Central Alberta crops in a race with Jack Frost
Central Alberta farmers could be nervously watching their thermometers this fall — again.
Harry Brook, a crop specialist at Alberta Agriculture and Rural Development’s Ag-Info Centre in Stettler, said Wednesday that crops are a week to two behind their long-term averages. That increases the likelihood that they’ll still be in the field when cold weather hits.
“By and large, it’s going to be a race with Jack Frost.”
Brook attributes the situation to a late spring and cold weather in July, adding that it’s going to be tough for crops to catch up.
“Our day length is definitely declining, so the number of heat units per day we’re receiving continues to decline. There’s canola out there that’s still flowering.
“We might see some swathing of some of the early crops the last week of August, but I wouldn’t expect to see combines going until September.”
If this situation sounds familiar, that’s because it’s occurred in recent years — with relatively happy endings.
“I think the last three years we’ve had phenomenal Septembers, with really no killing frost until the end of the month or even October 1,” said Brook. “We almost need that again to get this crop basically to the stage of ripening to where it’s bulletproof to frost.”
However, it’s unrealistic to expect balmy Septembers year after year, he warned.

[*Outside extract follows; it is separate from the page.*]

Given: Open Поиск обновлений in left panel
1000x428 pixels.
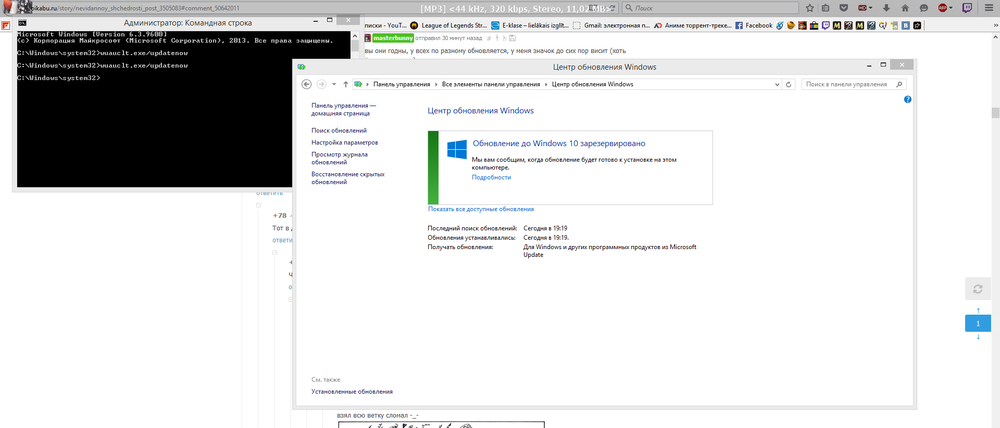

“It’s gambling. If you’re a farmer, I don’t know why the heck you’d ever need to go down to Las Vegas. Just making a living farming is a big gamble with the weather.”
Despite their delayed progress, most crops look pretty good, noted Brook. There has been localized hail damage and some dry pockets, but nothing of a widespread nature.
“They look like they could be phenomenal yields,” said Brook, who rates Alberta’s crops as superior to those in Saskatchewan and Manitoba.
“But it’s not in the bin yet.”
In addition to the weather, the risk of pests remains. Bertha armyworms appear to be on the rise in some canola crops, including in east-Central Alberta.
“I guarantee you there are going to be fields in Central Alberta that will have to be sprayed for berthas or they will lose a significant percentage of the yields,” said Brook.
The wet conditions and high humidity have also provided ideal conditions for leaf diseases that attack cereals.
“There’s probably been a record amount of acres sprayed with fungicide this year.”
While there’s still the potential for a bumper crop in 2013, farmers are unlikely to cash in to the same extent they did in recent years.
The market is already responding to the anticipated high yields, and projections of record harvests in United States corn belt have also pushed the price of feed grains down.
“The price of barley has probably dropped at least a buck a bushel over the last four to six months,” said Brook.
Wheat prices have been affected less, due to a sub-par winter wheat crop in the U.S., he said. Meanwhile, high production levels of soybean there and palm oil in Pacific countries have had a negative impact on canola prices.